### [Entries on finding words and elements]
╔══

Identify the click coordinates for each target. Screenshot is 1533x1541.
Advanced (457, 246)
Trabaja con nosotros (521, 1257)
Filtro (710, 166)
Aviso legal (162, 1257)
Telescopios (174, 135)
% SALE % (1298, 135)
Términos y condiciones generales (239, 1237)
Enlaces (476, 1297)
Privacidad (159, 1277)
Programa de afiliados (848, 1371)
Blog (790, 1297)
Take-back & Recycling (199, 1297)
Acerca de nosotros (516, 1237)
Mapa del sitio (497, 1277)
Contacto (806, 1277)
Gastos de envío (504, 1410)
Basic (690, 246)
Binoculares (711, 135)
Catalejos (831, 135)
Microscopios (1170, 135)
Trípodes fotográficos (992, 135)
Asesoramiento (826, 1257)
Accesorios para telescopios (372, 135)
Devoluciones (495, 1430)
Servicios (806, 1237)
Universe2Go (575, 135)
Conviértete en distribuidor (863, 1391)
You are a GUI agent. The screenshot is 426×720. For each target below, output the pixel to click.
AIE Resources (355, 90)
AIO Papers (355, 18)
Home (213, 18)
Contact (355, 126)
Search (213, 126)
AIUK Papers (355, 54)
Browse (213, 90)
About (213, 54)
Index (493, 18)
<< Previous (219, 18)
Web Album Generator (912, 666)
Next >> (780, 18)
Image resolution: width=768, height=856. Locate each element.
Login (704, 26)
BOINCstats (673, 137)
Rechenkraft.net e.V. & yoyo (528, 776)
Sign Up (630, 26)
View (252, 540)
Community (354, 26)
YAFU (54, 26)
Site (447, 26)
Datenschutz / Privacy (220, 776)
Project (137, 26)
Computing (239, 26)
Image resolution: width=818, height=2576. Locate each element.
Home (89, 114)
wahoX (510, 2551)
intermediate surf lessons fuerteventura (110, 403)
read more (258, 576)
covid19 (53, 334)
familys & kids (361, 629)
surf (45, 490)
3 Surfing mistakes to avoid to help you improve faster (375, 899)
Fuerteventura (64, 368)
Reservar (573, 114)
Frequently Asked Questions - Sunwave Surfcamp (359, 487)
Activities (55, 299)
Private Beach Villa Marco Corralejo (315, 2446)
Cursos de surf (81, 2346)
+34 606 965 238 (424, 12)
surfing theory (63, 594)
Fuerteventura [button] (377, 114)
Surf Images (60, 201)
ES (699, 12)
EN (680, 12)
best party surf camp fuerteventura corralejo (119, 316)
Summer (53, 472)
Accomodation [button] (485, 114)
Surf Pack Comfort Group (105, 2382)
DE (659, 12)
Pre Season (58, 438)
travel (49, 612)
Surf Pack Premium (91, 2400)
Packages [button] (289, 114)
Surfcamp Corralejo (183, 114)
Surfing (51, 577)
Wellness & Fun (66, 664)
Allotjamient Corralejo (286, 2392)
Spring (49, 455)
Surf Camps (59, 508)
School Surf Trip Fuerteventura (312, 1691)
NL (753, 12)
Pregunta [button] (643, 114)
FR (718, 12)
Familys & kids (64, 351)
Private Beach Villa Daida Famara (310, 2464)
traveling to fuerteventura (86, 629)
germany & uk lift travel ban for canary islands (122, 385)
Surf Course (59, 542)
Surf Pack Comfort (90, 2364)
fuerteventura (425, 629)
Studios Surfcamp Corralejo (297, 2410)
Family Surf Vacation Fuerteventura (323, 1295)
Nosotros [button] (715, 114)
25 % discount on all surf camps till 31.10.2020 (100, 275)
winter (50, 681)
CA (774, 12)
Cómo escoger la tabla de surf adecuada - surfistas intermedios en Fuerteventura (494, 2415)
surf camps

╚══

### [SHORT EXERCISE]
Show each line of the material that contains the string "Locate". Case counts.

### [RESULT OF THE EXERCISE]
Image resolution: width=768, height=856. Locate each element.
Image resolution: width=818, height=2576. Locate each element.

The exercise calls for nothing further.